One volunteer of CFC reflected on how — through this work — people from differing backgrounds, neighborhoods, political leanings came together, side by side, to build something real: a lifeline not just of food, but of care, trust, and community. Times Union
Why Food Feeds Community
To me, Comfort Food Community embodies something essential: that nourishment — physical, social, emotional — is not a privilege: it is a human right. In a rural region where distances are long, markets sparse, and need often discreet, the presence of a community-based organization like CFC makes the difference between isolation and connection, hunger and relief, shame and belonging.

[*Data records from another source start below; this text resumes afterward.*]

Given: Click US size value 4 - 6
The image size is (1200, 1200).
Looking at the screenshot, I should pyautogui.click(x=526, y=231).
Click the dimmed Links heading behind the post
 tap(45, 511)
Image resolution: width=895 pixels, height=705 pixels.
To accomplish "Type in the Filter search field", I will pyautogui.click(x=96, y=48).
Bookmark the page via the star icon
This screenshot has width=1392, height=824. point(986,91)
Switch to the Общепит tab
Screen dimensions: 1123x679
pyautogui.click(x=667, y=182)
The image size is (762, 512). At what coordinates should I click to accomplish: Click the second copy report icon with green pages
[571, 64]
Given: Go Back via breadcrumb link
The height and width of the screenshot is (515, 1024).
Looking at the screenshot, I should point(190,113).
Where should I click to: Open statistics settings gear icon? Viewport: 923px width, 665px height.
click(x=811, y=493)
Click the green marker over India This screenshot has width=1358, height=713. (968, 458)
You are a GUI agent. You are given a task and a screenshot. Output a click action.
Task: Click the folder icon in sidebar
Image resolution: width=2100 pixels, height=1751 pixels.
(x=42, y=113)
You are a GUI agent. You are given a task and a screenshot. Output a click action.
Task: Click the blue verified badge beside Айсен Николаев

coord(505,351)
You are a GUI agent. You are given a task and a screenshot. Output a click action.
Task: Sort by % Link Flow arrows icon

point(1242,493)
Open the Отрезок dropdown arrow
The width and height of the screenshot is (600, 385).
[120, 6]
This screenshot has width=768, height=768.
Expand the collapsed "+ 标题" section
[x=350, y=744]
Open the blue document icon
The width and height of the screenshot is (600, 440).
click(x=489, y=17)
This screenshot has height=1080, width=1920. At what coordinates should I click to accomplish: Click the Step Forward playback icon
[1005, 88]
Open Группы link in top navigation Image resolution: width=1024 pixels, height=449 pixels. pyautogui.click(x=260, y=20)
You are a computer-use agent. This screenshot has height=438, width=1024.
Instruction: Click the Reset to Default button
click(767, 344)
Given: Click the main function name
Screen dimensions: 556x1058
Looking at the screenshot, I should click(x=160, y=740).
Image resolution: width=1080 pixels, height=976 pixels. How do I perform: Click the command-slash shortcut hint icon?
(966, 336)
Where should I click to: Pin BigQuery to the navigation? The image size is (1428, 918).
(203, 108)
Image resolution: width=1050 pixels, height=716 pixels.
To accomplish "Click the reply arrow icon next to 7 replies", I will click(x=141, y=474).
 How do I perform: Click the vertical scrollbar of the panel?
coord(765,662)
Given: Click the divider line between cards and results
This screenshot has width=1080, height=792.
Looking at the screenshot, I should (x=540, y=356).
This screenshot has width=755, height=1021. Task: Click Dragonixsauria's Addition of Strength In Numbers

Food becomes more than calories. It becomes meeting places, relationships, dignity. With the Food & Farm Hub they created infrastructure; with the Pantry, they opened a door; with the Farmacy, the prescriptions; with the distribution network — they made community.
In a time when too many institutions focus on scale or top-down charity, CFC reminds us that small, consistent acts rooted in respect — good food handed to a neighbor, a volunteer washing squash in a warehouse on a cold morning — add up to something powerful.
Sue and Maryann founded Comfort Food Community because they understood, almost instinctively, where the fractures were and how a small, well-run effort might begin to mend them. They knew that food was only the starting point — that the real work lay in the care that surrounded it. And they didn’t do it by themselves. Little by little, the community gathered around them: volunteers in the fields, drivers delivering boxes, farmers sharing surplus, neighbors stocking shelves. Now, more than ten years on, Sue and Maryann have stepped off the board, and CFC continues in the hands of a new generation of leaders and volunteers who keep the mission moving.
When we talk about “giving” in our arts ecosystem — or in our social life — we often speak of donations, pretty events, one-time emphases. But it is organizations like Comfort Food Community that show how giving deeply, quietly, sustainably, with food or with art or with time, changes lives.